** START EXERCISE MATERIAL **

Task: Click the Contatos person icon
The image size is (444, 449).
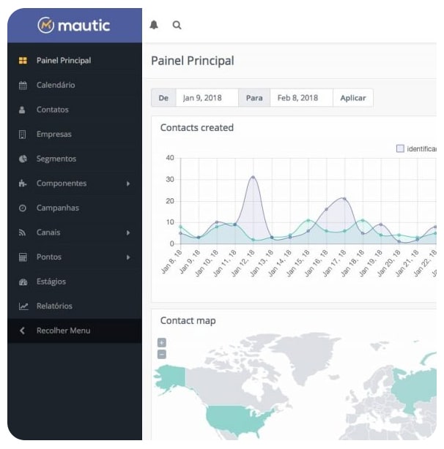Action: click(x=22, y=110)
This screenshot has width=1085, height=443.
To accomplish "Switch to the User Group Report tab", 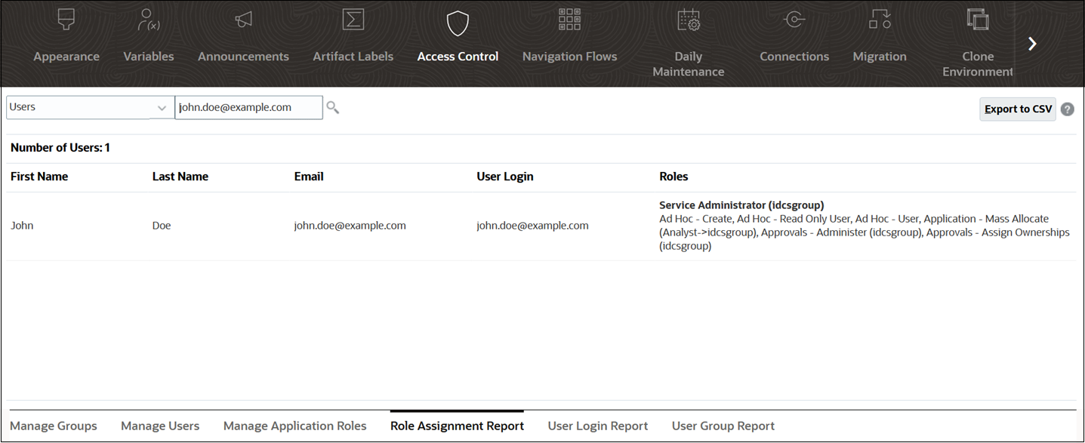I will point(723,425).
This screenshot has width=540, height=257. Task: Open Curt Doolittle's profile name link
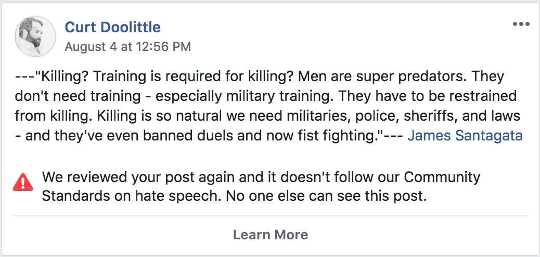click(112, 27)
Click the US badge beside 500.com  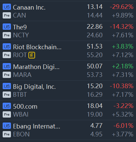tap(7, 106)
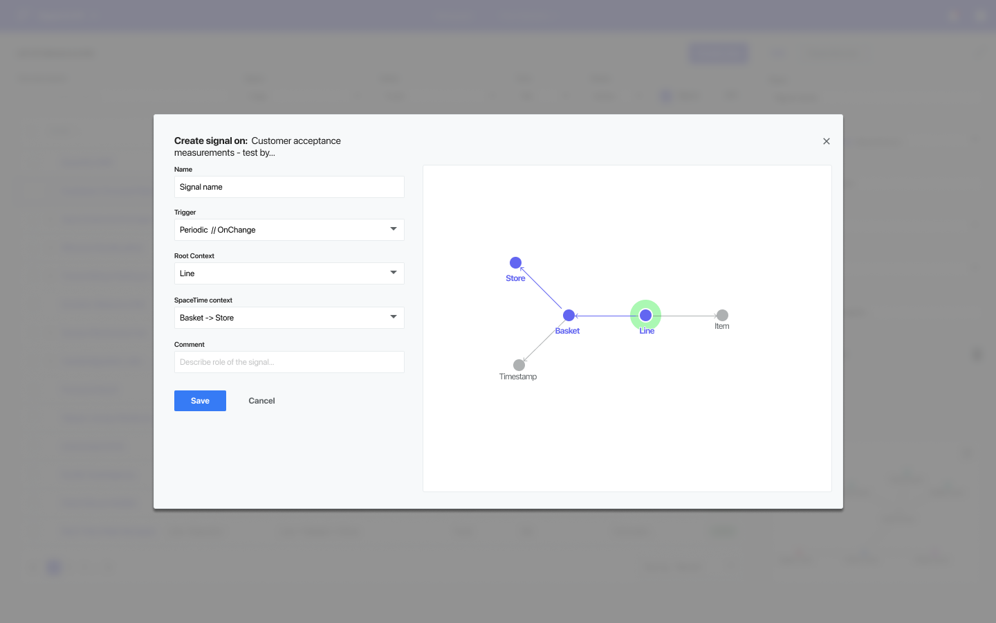Screen dimensions: 996x623
Task: Click the arrow edge from Basket to Store
Action: point(542,288)
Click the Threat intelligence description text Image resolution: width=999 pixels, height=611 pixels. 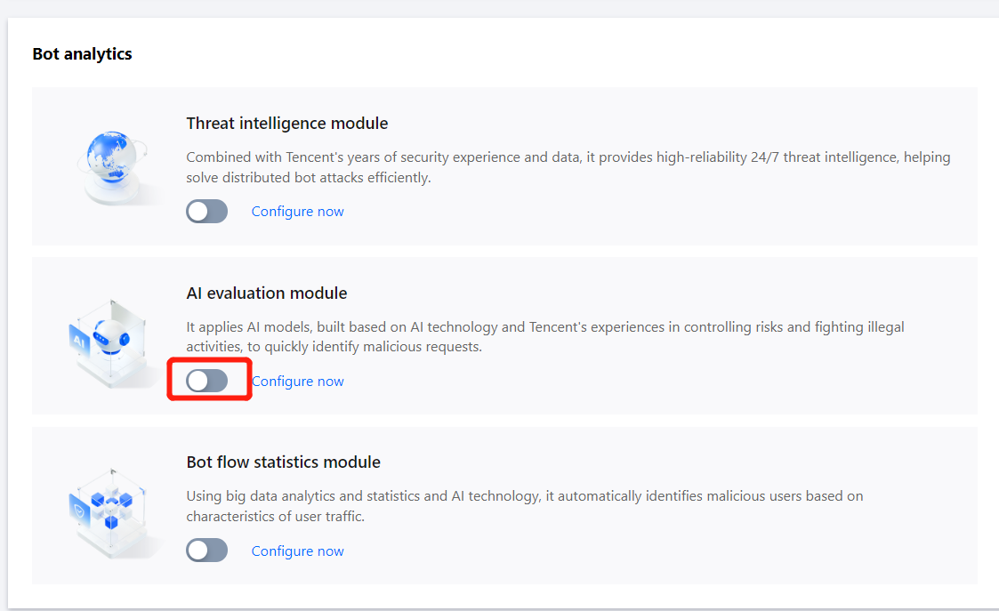[x=568, y=167]
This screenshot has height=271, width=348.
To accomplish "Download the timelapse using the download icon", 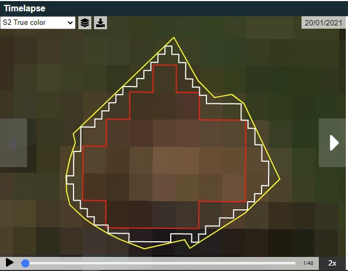I will (101, 23).
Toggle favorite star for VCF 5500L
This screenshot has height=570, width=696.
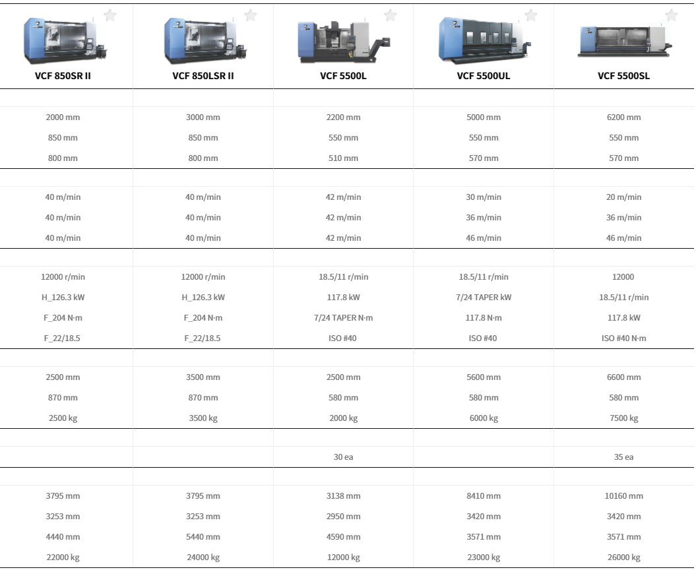[391, 16]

** END EXERCISE MATERIAL **

TASK BRIEF -> Rewrite the part that opens with the line containing "Toggle favorite star for VCF 5500L" and runs through the last of the lines, replacing "favorite star" with "bookmark star" and keeping everything else the same. Leave the pictures out of your answer.

THE RESPONSE ->
Toggle bookmark star for VCF 5500L
This screenshot has height=570, width=696.
[391, 16]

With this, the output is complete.